Die Veranstalter beschrieben die „Gunfighter Skies“-Flugschau als populäres Event mit Flugvorführungen und Fallschirmsprüngen. Sie sei eine Würdigung der Geschichte der Luftfahrt und zugleich ein Blick auf moderne militärische Fähigkeiten. Der Auftritt des U.S. Air Force Thunderbirds-Demonstrationsteams bildete an beiden Tagen den Höhepunkt.

Einordnung des diesjährigen Events

„Gunfighter Skies“ sei in diesem Jahr das erste Mal seit 2018 wieder auf der Basis ausgerichtet worden. Damals war bei einer Flugschau-Vorführung ein Hängegleiter tödlich verunglückt.

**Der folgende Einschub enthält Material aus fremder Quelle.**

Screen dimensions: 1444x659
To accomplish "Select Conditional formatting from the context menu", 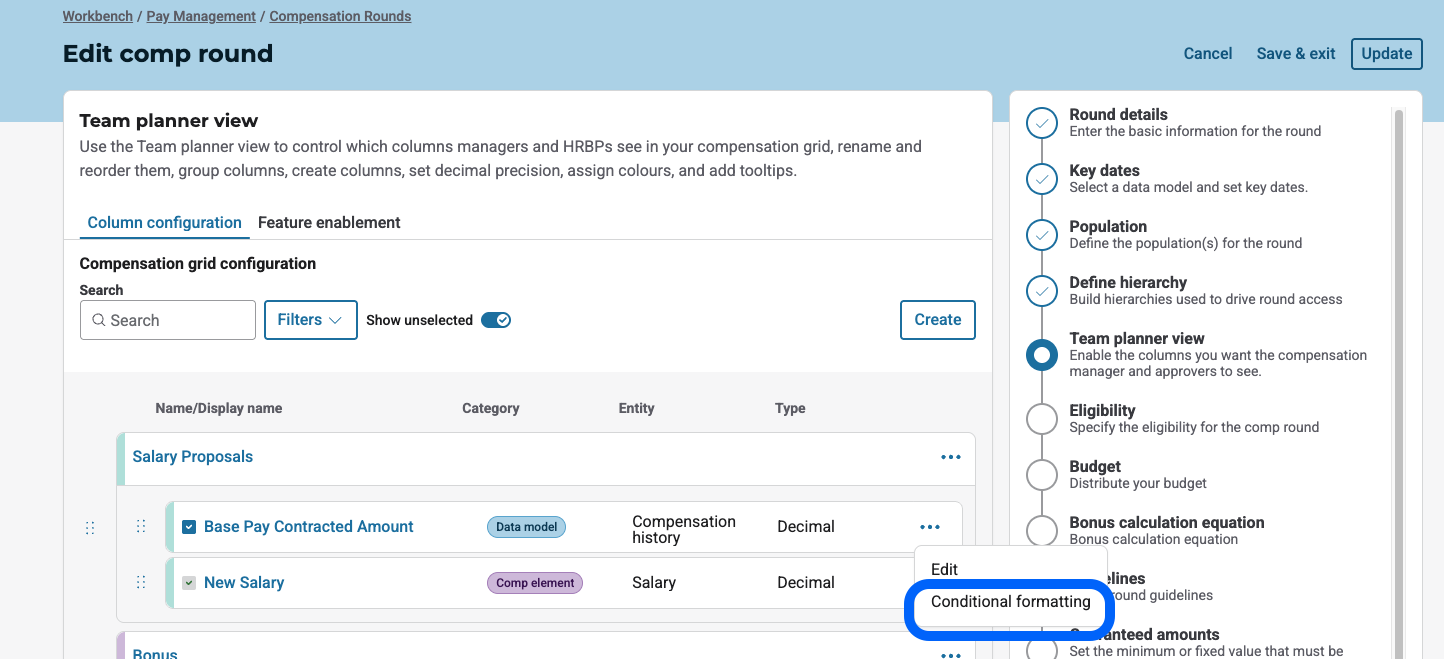I will (x=1010, y=602).

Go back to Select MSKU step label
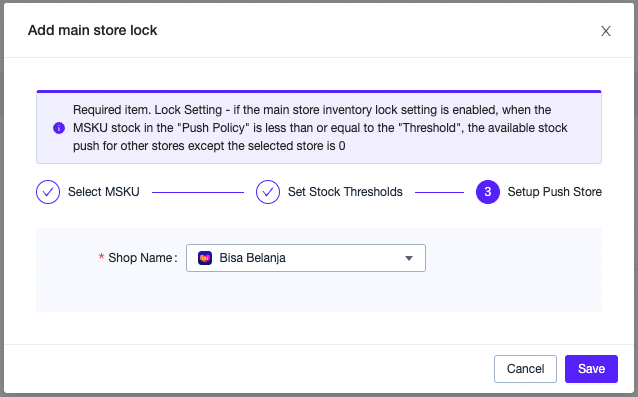pos(104,192)
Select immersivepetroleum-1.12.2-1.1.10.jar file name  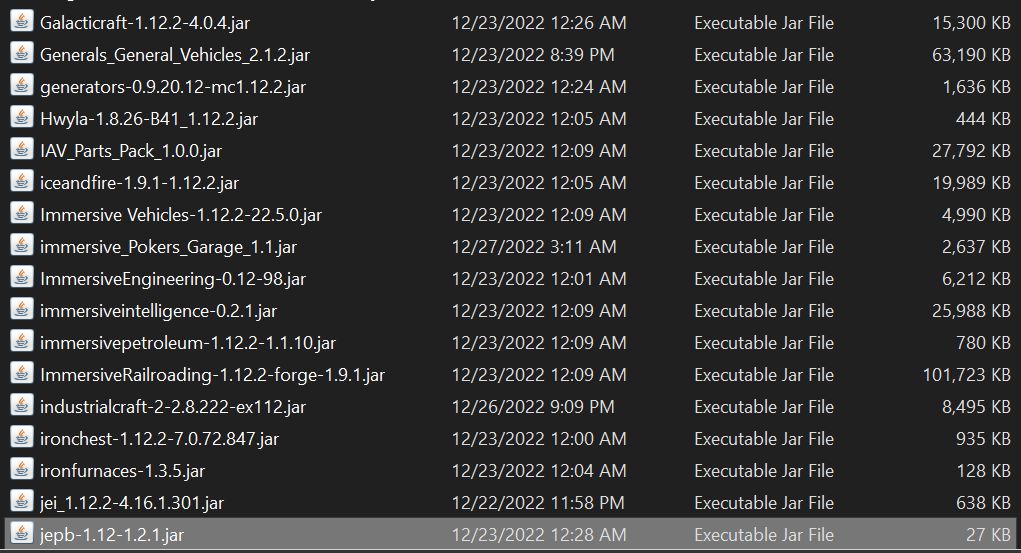click(x=188, y=343)
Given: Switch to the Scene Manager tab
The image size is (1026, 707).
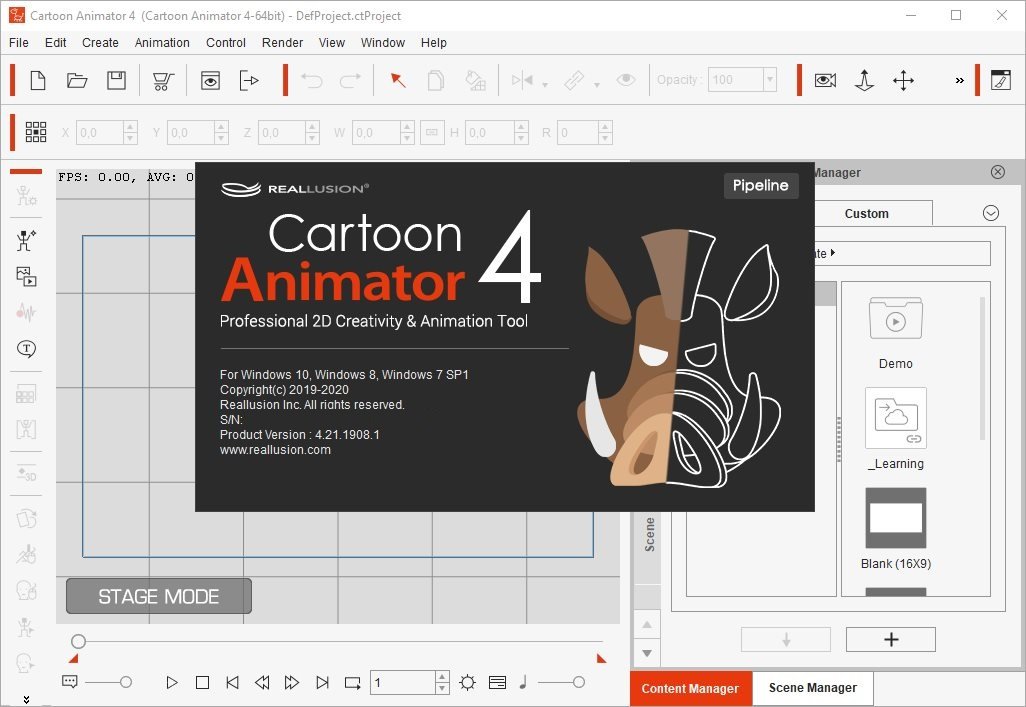Looking at the screenshot, I should (x=812, y=688).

Auch die Vergangenheit der Thunderbirds ist mit Zwischenfällen verbunden: Im Jahr 2003 sei ein Flugzeug der Thunderbirds abgestürzt, während ein Pilot eine Manöverbewegung versuchte. Der Pilot blieb unverletzt. Er habe die Maschine von der Zuschauermenge wegsteuern können und sei weniger als eine Sekunde vor dem Aufprall ausgewichen, indem er sich aus der Kabine trennte.

Brancheninitiativen und Zahlen zu Unfällen

Die Veranstaltungsbranche arbeitet laut Darstellung seit Jahren daran, die Sicherheit bei Flugschauen weiter zu verbessern. Pro Jahr gebe es in den Vereinigten Staaten rund 200 solcher Veranstaltungen. Der jüngste tödliche Zwischenfall bei einer Flugschau habe sich 2022 ereignet: Zwei historische Militärflugzeuge seien bei einem Event in Dallas kollidiert und hätten sechs Menschen getötet.

John Cudahy, Präsident und Geschäftsführer des International Council of Air Shows, sagte, früher habe es in den USA im Durchschnitt etwa zwei Todesfälle pro Jahr bei Flugschauen gegeben. Über das vergangene Jahrzehnt liege der Wert jedoch näher bei einem tödlichen Ereignis pro Jahr. Für 2025 und 2024 wurden keine Todesopfer bei Flugschauen verzeichnet. Ein Zuschauer sei seit 1952 nicht mehr bei einer Flugschau getötet worden.

„In Sachen Sicherheit haben wir eine wirklich beispiellose Phase mit wenigen Unfällen erlebt“, sagte Cudahy.